Cultures – Article paru le 29 octobre 2009
hommage littérature
Kateb Yacine L’indiscipline du poète
Le rôle de la conscience politique dans la construction de l’homme et du poète par Benamar Médiene.
Benamar Mediene est professeur d’histoire de l’art, écrivain, ami du dramaturge. Il lui a consacré une biographie, Kateb Yacine, le cœur entre les dents.
Où réside la singularité de l’écriture et du théâtre de Kateb Yacine ?
Benamar Mediene. L’écriture de Kateb est complètement décentrée des systèmes narratifs dominant au début des années 1950. Ce qui frappe, c’est sa capacité à soulever littéralement la langue, à l’arracher à ses structures académiques et romanesques pour la constituer en boulets de phrases et de mots qui désarçonnent le lecteur. Il a commencé à écrire vers dix-sept, dix-huit ans, sans être allé au lycée. Cette avalanche poétique, dans la tête d’un jeune collégien, doit beaucoup à son parcours personnel. Issu d’une famille de lettrés, il entretenait une étroite relation avec son grand-père, magistrat de droit musulman, poète, grand nostalgique de Cordoue et de l’âge d’or andalous.
Quel rôle jouent la rencontre avec celle qui deviendra Nedjma, puis le soulèvement et les massacres du 8 mai 1945 ?
Benamar Mediene. Ce sont des événements fondateurs. La rencontre avec cette cousine, qui deviendra, dans son œuvre, Nedjma, est un séisme amoureux, au parfum vénéneux d’adultère. Elle a vingt-six ans, il en a seize, ils deviennent amants. Tous les éléments de la tragédie sont réunis. Il y a aussi du Rimbaud dans cet amour, dans ce dépassement des interdits, dans cet accès au trouble du corps et de l’esprit. Une impossible passion le calcine, lorsque prend corps une autre tragédie, historique, celle-là. Le 8mai 1945, il est dans la foule. « Le peuple est devenu visible. Je l’ai vu, il rugissait, il n’avait que sa rage et ses poings », a-t-il dit de ce soulèvement. Cette tragédie collective fut en même temps, pour lui, une tragédie intime. Son arrestation fit perdre la raison à sa mère, qui le croyait mort. Voilà dans quelles conditions s’est forgée la conscience politique de ce jeune garçon. C’est cette conscience qui nourrira une œuvre poétique, romanesque et dramatique hantée par les fantômes du 8 mai. Nedjma est une forme sublimée et jamais achevée de ce qu’il a alors vécu. Cette quête de soi, cette quête politique de liberté est rebelle à toute temporalité linéaire, elle s’inscrit en fait dans une sorte de présent continu.
****************************************
CONSIGNE ÉCRITE 1 >>
Répondez à partir de l'entretien sur Kateb Yacine :
(a) Quelle discipline Benamar Mediene enseigne-t-il ?
(b) Vers quel âge Kateb Yacine a-t-il commencé à écrire ?
(c) Quel âge avait la cousine qui deviendra Nedjma quand ils sont devenus amants ?
CONSIGNE ÉCRITE 2 >> Modifiez l'entretien sur Kateb Yacine : recopiez tout ce qui va de « Cultures – Article » jusqu'à « Kateb Yacine ? », en remplaçant « biographie » par « étude ».
CONSIGNE ÉCRITE 3 >> Écrivez la suite de l'entretien sur Kateb Yacine, à partir de sa dernière phrase.
Le matériel placé ensuite n'est pas nécessaire.

DONNÉES FOURNIES >>
****************************************
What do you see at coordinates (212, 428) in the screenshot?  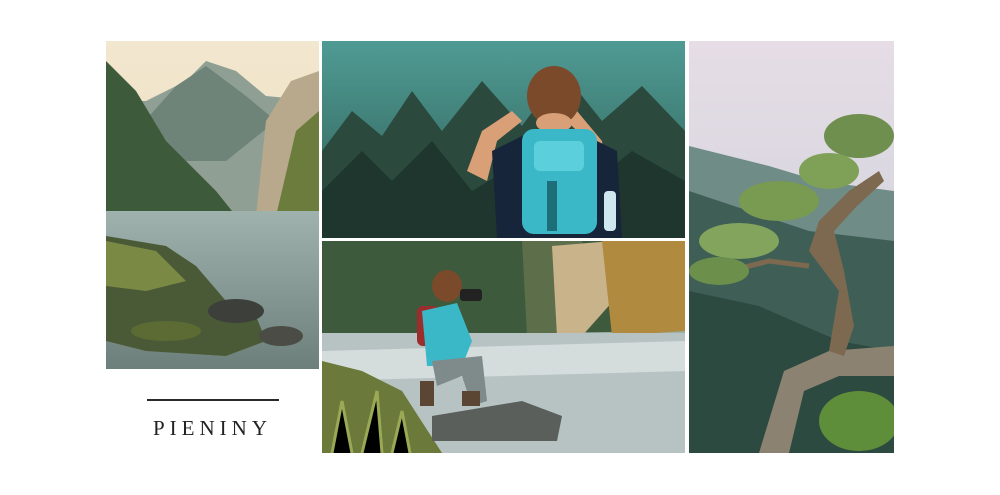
****************************************
ZONE DE RÉPONSE 1 >>
(a) L'histoire de l'art.
(b) Vers dix-sept, dix-huit ans.
(c) Vingt-six ans.

ZONE DE RÉPONSE 2 >>
Cultures – Article paru le 29 octobre 2009
hommage littérature
Kateb Yacine L’indiscipline du poète
Le rôle de la conscience politique dans la construction de l’homme et du poète par Benamar Médiene.
Benamar Mediene est professeur d’histoire de l’art, écrivain, ami du dramaturge. Il lui a consacré une étude, Kateb Yacine, le cœur entre les dents.
Où réside la singularité de l’écriture et du théâtre de Kateb Yacine ?

ZONE DE RÉPONSE 3 >>
Qui sont les personnages de Nedjma ?
Benamar Mediene. Ces jeunes gens dessinent un Kateb fragmenté. Au centre, Nedjma est comme une polarité insaisissable, que personne ne peut posséder, amante de l’un et de l’autre, mais jamais soumise à aucun des trois hommes. Ce sont des personnages inachevés. Nous sommes en 1945 : ces jeunes hommes, éblouis par Nedjma, tentent, sans y parvenir, de devenir des acteurs politiques. Ils incarnent ce moment où l’Algérie est « tendue comme une catapulte », selon l’expression de Kateb.
Quel militant était-il ?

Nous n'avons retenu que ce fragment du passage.